Document segment:
Pedantic fear of commonsense. But, to some extent the whole issue is merely pedantic. With a bit of introspective common sense, we can usually tell if something will be a reinforcer. Otherwise, it’s a little like Newton saying, “Well, that particular putative apple may fall off this putative tree, as described by the law of putative gravity; but we won’t know for sure until we see it; and I won’t know for sure that’s an apple, until I taste it.” While psychology, even behavior analysis, is still a far cry from physics, we know water will be a reinforcer for a healthy, water deprived rat. So, if the rat is not pressing the lever that produces water, something else is amiss. And we know money will be a reinforcer for a healthy worker or executive, regardless of their state of money deprivation. If the person is not pressing the lever that produces money, something else is amiss—probably the behavioral contingencies.

Now it certainly is the case that failure to use effective reinforcers is a major problem in working with children labeled autistic; however, I see no evidence that using the terminology putative reinforcer or reward will decrease the frequency of such futile endeavors. More heavy-duty staff and systems interventions are needed to fix such problems.

And, although one can come up with OBM examples where the presumed reinforcer is not a reinforcer, they are relatively rare; and, again, I see no reason to think that calling presumed reinforcers rewards will decrease the frequency of the futile use of such non-reinforcers.

The danger of worrying about putative reinforcers. Furthermore, concern for the effectiveness of reinforcers often sends people in the wrong direction when trying to manage the performance of normal people in normal settings (e.g., managers and workers in OBM settings). If the person fails to do what it takes to get the reinforcer or to avoid losing the reinforcer or to avoid losing the opportunity to get the reinforcer, laymen and behavior analysts alike, tend to assume that the person does not really care; they tend to assume that the reinforcer is not really a reinforcer. They assume that grades are not a sufficient reinforcer for a student who fails to study, that a PhD degree is not a sufficient reinforcer for the student who fails to complete his dissertation, that tenure is not a sufficient reinforcer for the assistant professor who fails to publish enough articles, that money is not a sufficient reinforcer for the salesman who fails to make enough sales calls. The layman and the behavior analyst alike are far too likely to blame the reinforcer or “motivation,” when the problem is really the behavioral contingency connecting the behavior to a powerful reinforcer. (I consider ineffective and effective contingencies later in this article.)

[Stored dataset rows]

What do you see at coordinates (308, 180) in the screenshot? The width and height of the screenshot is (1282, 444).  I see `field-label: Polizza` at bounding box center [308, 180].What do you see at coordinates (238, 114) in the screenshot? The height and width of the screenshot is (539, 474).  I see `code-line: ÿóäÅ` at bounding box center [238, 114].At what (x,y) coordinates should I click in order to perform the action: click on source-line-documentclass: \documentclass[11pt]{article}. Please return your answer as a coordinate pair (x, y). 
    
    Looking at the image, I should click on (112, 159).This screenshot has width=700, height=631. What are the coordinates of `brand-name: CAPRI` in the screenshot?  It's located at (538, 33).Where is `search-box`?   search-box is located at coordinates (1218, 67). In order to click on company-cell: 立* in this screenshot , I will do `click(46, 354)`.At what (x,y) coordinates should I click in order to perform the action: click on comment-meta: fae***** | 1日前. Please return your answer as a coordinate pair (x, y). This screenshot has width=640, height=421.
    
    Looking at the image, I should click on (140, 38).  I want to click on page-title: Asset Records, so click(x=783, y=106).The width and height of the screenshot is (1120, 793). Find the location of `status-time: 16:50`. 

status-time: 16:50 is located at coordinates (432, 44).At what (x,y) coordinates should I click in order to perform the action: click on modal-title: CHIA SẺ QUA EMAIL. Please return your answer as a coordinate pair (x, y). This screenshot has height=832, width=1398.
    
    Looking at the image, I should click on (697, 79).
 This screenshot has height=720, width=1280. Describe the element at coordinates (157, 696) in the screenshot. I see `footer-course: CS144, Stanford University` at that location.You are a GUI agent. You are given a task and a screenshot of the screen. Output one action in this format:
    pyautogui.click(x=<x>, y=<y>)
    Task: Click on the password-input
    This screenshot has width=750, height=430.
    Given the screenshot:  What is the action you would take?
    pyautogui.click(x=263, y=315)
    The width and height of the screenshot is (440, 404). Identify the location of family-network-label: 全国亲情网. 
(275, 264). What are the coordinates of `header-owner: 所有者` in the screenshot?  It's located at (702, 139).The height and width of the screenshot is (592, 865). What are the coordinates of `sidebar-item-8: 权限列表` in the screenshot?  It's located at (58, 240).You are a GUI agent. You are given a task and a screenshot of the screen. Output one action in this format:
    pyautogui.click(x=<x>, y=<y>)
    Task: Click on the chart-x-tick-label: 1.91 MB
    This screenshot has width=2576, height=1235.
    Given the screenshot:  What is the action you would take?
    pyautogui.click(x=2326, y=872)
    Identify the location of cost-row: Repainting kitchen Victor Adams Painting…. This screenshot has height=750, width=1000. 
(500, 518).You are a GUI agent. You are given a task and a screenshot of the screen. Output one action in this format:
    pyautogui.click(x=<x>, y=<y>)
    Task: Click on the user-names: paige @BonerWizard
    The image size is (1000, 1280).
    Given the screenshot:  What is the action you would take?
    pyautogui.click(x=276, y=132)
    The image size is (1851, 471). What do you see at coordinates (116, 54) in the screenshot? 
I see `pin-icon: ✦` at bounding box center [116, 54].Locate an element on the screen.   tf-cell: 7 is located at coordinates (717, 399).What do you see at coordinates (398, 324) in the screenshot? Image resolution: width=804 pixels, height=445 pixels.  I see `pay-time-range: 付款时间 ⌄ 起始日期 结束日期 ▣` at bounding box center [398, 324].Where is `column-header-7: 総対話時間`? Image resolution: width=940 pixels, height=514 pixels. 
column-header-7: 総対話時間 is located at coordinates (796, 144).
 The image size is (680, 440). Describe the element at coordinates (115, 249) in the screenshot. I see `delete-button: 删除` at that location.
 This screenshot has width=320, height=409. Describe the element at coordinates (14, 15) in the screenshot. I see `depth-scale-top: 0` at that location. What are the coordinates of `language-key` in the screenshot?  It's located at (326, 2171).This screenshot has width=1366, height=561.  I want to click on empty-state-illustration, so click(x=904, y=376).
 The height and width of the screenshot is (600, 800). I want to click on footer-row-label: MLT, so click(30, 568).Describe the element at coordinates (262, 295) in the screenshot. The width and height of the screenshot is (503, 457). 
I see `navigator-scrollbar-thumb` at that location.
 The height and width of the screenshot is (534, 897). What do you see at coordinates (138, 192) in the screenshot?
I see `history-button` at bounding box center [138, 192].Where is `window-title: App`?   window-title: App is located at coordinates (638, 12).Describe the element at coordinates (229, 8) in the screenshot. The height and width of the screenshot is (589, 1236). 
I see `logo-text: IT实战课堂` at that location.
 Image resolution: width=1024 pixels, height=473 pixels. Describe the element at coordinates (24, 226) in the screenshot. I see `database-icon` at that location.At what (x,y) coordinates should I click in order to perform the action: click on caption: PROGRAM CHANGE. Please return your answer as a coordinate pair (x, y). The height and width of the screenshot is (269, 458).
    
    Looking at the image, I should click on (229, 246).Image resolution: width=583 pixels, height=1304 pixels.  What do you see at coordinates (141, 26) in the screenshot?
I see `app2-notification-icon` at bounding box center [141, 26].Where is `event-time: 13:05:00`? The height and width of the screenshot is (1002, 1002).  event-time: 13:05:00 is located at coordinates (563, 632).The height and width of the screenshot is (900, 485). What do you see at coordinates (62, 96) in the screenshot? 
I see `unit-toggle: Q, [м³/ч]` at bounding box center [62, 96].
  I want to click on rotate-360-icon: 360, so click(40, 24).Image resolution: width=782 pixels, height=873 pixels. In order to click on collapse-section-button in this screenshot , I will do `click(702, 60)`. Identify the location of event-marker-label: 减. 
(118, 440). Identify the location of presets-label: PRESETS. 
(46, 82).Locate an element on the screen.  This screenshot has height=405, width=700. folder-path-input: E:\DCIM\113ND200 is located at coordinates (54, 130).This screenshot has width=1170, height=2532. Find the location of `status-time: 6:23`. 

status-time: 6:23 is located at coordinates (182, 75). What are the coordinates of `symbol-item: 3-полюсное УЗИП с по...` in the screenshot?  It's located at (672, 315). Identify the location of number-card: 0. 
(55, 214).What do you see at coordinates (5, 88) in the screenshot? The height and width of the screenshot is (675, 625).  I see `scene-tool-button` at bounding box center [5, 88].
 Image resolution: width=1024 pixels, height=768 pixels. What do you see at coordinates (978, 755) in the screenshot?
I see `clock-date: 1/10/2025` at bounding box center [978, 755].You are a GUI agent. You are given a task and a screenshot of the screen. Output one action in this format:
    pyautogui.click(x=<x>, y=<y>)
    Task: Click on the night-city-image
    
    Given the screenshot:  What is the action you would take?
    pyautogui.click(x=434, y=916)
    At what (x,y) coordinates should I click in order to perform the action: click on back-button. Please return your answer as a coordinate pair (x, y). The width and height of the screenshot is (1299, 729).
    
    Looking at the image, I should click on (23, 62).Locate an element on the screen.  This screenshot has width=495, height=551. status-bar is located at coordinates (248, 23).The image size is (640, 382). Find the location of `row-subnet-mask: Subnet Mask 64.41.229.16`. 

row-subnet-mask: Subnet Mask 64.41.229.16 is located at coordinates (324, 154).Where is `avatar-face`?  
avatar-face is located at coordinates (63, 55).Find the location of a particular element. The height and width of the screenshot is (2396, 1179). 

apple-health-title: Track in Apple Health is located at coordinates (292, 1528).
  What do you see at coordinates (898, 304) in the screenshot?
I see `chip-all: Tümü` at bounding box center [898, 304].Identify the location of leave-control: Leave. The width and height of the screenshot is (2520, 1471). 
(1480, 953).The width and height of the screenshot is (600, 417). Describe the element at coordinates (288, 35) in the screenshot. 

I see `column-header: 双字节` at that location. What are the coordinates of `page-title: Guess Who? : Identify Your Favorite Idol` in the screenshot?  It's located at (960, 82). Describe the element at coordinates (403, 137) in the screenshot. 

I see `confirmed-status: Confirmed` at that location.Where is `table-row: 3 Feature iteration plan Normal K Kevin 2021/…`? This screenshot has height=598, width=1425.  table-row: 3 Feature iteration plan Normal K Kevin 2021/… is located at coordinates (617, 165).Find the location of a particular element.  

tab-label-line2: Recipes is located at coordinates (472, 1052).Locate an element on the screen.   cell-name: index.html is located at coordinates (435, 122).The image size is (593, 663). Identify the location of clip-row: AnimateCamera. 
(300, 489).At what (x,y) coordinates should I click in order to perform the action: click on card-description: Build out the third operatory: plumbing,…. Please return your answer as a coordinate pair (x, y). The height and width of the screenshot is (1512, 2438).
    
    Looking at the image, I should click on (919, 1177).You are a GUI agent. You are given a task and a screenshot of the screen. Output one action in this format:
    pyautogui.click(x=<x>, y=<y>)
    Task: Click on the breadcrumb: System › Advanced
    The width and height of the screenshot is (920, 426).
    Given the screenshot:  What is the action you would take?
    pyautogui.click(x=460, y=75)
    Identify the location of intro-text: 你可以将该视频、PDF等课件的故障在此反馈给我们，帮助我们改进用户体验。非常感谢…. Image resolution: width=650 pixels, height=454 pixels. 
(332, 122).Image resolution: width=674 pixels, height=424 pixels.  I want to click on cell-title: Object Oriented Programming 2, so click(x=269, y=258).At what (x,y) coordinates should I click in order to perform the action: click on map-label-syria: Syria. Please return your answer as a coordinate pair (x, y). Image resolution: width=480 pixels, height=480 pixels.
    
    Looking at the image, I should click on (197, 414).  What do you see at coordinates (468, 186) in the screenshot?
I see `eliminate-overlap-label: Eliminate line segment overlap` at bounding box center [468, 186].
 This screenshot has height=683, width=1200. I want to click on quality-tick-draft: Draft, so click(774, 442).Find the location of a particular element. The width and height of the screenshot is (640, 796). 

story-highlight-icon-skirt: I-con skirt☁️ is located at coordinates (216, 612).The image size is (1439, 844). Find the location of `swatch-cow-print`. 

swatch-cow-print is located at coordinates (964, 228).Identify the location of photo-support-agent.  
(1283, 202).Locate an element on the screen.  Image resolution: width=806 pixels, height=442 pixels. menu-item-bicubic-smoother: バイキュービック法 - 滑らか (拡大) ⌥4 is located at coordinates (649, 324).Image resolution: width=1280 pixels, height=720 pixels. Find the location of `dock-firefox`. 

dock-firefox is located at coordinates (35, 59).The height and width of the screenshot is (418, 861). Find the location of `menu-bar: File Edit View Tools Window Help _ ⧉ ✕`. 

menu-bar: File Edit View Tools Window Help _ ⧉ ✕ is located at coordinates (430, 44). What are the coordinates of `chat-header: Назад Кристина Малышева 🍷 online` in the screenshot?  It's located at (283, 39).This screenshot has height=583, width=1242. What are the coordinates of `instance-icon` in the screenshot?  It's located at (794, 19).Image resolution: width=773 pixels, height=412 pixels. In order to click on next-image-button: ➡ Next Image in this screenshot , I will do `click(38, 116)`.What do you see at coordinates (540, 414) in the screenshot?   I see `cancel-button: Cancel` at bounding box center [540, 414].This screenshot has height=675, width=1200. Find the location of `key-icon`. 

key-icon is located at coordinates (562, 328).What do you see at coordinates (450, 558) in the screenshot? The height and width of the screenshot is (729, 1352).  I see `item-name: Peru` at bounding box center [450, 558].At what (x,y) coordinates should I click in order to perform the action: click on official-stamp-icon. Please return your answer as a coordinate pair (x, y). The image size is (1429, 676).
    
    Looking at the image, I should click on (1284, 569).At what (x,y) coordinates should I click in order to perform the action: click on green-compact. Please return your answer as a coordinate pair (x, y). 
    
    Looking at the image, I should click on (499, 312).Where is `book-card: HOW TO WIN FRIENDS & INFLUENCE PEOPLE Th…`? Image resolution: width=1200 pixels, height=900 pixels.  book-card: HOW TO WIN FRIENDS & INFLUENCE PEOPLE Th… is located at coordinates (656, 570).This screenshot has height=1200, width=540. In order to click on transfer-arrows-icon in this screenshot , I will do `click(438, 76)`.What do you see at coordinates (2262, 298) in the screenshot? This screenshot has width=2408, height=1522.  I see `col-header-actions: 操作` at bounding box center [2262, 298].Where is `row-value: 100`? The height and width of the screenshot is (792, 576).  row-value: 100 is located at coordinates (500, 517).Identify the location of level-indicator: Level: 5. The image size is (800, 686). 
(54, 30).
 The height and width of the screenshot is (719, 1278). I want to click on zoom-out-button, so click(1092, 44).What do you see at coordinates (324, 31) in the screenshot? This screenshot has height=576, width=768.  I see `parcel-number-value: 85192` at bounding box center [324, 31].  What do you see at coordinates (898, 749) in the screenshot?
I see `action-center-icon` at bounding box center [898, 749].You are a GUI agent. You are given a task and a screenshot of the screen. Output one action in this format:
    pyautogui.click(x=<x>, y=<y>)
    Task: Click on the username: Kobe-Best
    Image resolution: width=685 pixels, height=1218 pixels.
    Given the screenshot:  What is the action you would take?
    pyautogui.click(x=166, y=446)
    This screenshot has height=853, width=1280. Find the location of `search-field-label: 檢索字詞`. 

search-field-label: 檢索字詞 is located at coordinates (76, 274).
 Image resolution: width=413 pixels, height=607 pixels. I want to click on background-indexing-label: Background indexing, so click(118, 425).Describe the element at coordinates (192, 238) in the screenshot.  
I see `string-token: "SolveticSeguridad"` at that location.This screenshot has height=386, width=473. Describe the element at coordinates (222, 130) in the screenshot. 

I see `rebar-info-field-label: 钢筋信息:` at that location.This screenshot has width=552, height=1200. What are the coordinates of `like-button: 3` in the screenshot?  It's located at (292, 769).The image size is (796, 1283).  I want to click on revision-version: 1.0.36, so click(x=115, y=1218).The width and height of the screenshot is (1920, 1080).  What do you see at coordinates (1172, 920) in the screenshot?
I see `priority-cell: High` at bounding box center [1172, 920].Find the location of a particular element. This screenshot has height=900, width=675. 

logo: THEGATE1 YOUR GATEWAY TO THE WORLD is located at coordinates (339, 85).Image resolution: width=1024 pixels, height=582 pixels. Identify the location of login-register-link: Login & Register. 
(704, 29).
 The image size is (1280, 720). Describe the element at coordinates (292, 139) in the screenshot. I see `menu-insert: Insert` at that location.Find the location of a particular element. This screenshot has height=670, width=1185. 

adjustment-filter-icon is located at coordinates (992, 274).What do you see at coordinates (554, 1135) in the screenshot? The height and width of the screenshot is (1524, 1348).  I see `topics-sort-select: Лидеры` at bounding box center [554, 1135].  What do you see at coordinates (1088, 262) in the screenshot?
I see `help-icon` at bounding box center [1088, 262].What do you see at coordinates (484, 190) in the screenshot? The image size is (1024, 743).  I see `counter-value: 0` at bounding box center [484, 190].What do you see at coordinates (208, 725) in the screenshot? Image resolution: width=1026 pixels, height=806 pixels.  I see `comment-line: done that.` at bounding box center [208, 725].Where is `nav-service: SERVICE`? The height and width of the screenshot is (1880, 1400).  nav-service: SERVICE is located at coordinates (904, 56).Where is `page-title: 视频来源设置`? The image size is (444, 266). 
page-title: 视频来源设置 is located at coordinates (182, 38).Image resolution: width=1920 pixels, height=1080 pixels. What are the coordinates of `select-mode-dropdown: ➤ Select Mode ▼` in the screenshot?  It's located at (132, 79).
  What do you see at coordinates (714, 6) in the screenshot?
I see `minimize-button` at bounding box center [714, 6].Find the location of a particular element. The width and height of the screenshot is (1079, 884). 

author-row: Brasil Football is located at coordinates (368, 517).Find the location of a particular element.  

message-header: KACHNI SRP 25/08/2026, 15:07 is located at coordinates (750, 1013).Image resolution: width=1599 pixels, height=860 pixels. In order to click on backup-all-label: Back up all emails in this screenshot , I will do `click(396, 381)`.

Task instructions:
1. In the passage on reinforcers, what is needed to fix the problem of failing to use effective reinforcers with children labeled autistic?
2. Reproduce the part of the passage on reinforcers that opens with the words containing "Now it certainly" and closes with "of such non-reinforcers.".
3. Resume the passage on reinforcers from where it stops.

Answers per task:
1. More heavy-duty staff and systems interventions.

2.
Now it certainly is the case that failure to use effective reinforcers is a major problem in working with children labeled autistic; however, I see no evidence that using the terminology putative reinforcer or reward will decrease the frequency of such futile endeavors. More heavy-duty staff and systems interventions are needed to fix such problems.

And, although one can come up with OBM examples where the presumed reinforcer is not a reinforcer, they are relatively rare; and, again, I see no reason to think that calling presumed reinforcers rewards will decrease the frequency of the futile use of such non-reinforcers.

3.
Reinforcement vs. Reinforcer

Rather than trying to distinguish between reward and reinforcer, we would better invest our energy in distinguishing between reinforcement and reinforcer and avoid the tendency to call reinforcers reinforcement. I suggest that a reinforcer (positive reinforcer) is any stimulus, event, or condition whose presentation immediately follows a response and increases the frequency of that response. A reinforcement contingency is the immediate, response-contingent presentation of a reinforcer resulting in an increased frequency of that response. This allows us to talk about contingencies where the reinforcer (e.g., money) is presented one month after the causal behavior. Yes, the money is still a reinforcer, even though the delay is too great for the money to reinforce the behavior that produced it, even though this is not a reinforcement contingency but merely an analog to a reinforcement contingency (and it is the most chicken-hearted form of pedanticism to say, we don’t really know if the money is a reinforcer until we’ve shown that it will work as a reinforcer in a reinforcement contingency with this person).

English and English

For anyone proposing a new term or a new use of an old term (like reward, either as a noun or verb), I wish we could require that they some how get a hold of English and English’s (1958) A Comprehensive Dictionary of Psychological and Psychoanalytical Terms. I have never read such a thoughtful and wise consideration of terminology. Pay special attention to bogus erudition, arbitrary definition, neologism, rational coinage, theory begging and their critiques of phobia, reinforcement, and reward.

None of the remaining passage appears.